Мая 18 дня. Двенадцатый час ночи
Не так давно вернулся с ужина у Барклая-де-Толли. Естественно, была госпожа министерша и, естественно, в окружении его адъютантов плюс полковник Закревский, всезнающий, нагловатый и хитрый.
Среди приглашенных из свиты государя было несколько заметных особ: генерал-адъютанты Балашов и Волконский, граф Аракчеев и генерал от кавалерии Беннигсен.
Волконский смотрел на меня косо, а вот Балашов (о времена! о нравы!) все время заискивающе мне улыбался. И одновременно в его взгляде явно прочитывался вопрос: знаю ли я о той записке, что он на днях подал императору?!
Однако я, делая вид, что ничего не понимаю, был с ним ровен и сух. На его фальшиво-ласковые вопросы отвечал всегда односложно и слишком кратко. Он, без всякого сомнения, чувствовал это и, вероятно, внутренне дрожал. Что ж, поделом ему!
Барон Беннигсен (в графское достоинство был возведен в 1813 году. – Позднейшее примечание Я. И. де Санглена) не столь показался мне кичлив и задирист, как при первом знакомстве. А я все разглядывал с плохо скрываемым любопытством убийцу российского императора Павла.
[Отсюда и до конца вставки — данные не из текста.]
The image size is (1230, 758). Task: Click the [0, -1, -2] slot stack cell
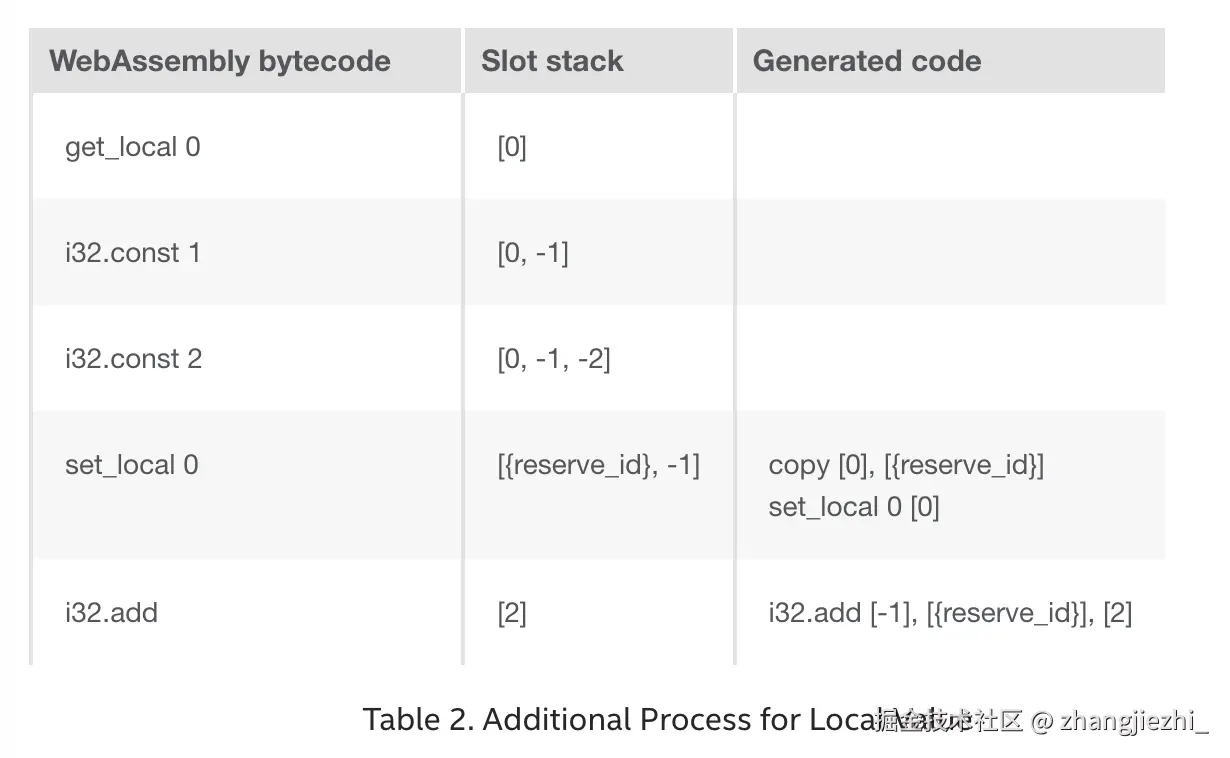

Высокий, сухощавый, с длинным лицом и орлиным носом, с видной осанкой, прямым станом и холодной физиономией, он поразил меня своей наружностью между круглыми, скуластыми и курносыми лицами русских офицеров (особенно он контрастировал с блинообразным лицом дежурного генерала Кикина).
Кстати, генерал Беннигсен, хоть он и состоит при особе государя и прибыл в его свите, здешний житель: у него громадные имения в Виленском крае – более тысячи душ (он их получил за то, что еще в 1794 году разбил поляков при Солах и, переправившись вплавь через Неман, нанес им поражение у Олиты). Кроме того, в начале нынешнего столетия он был тут губернатором. Обо всем этом рассказал мне сотрудник моей канцелярии Карл Иваныч Валуа, человек дельный и дотошный.
Граф Аракчеев, сидевший подле Беннигсена, был ко мне в высшей степени милостив.
Он довольно подробно и даже заинтересованно расспрашивал о том, как устроена высшая воинская полиция, много ли удалось выловить агентов Бонапарта, каков штат моей канцелярии, доволен ли я военным министром.
И еще мы с графом в этот вечер много вспоминали о моей службе при нем, когда он был военным министром, а я вернулся в Петербург после моей парижской ссоры с князем Петром Михалычем Волконским.
Кстати, последний за сделанное нами вдвоем описание генерального штаба армии Наполеона получил звание генерал-адъютанта, а я, представьте себе, получил… выговор, который был дан мне на основании доноса Волконского, таким именно образом отблагодарившего меня за работу.
При этом граф Аракчеев объяснил мне, что выговор сей делается для проформы и что никакого значения ему придавать на самом деле не стоит, ибо государь на меня отнюдь не гневается; он только не хочет расстраивать вспыльчивого да обидчивого Волконского. Аракчеев еще добавил, что государь на самом деле гневается на Волконского, коему оказалось недостаточно генерал-адъютантских погон, и он хотел еще денежной награды.
В качестве совета мне граф Аракчеев добавил: «Эх, любезный друг, советую вам следовать русской пословице: с сильным не дерись, с богатым не тягайся».
Между прочим, князь Волконский во время обеда располагался неподалеку от нас, и мы на него весьма весело поглядывали. Он же в это время хмуро и сердито пил шампанское, фужер за фужером, а в нашу сторону даже и не смотрел и сидел как-то вполоборота. Будто отворачивался от нас. Он вообще почти ни с кем не разговаривал; мною же и графом Аракчеевым, без всякого сомнения, оставался недоволен.
Вечер прошел не так скучно (не исключено, это произошло и потому, что вид надутого, молчащего и недовольно косящегося в мою сторону князя Волконского ужасно меня веселил), как обычно бывает у графа Барклая-де-Толли.
Воинственная супруга главнокомандующего в присутствии именитых гостей была чуть более мирной, чем обычно, приглушив слегка свой командирский тон. Но, конечно, стальные нотки все равно проскальзывали, и на главнокомандующего она смотрела, как всегда, сурово и явно осуждающе.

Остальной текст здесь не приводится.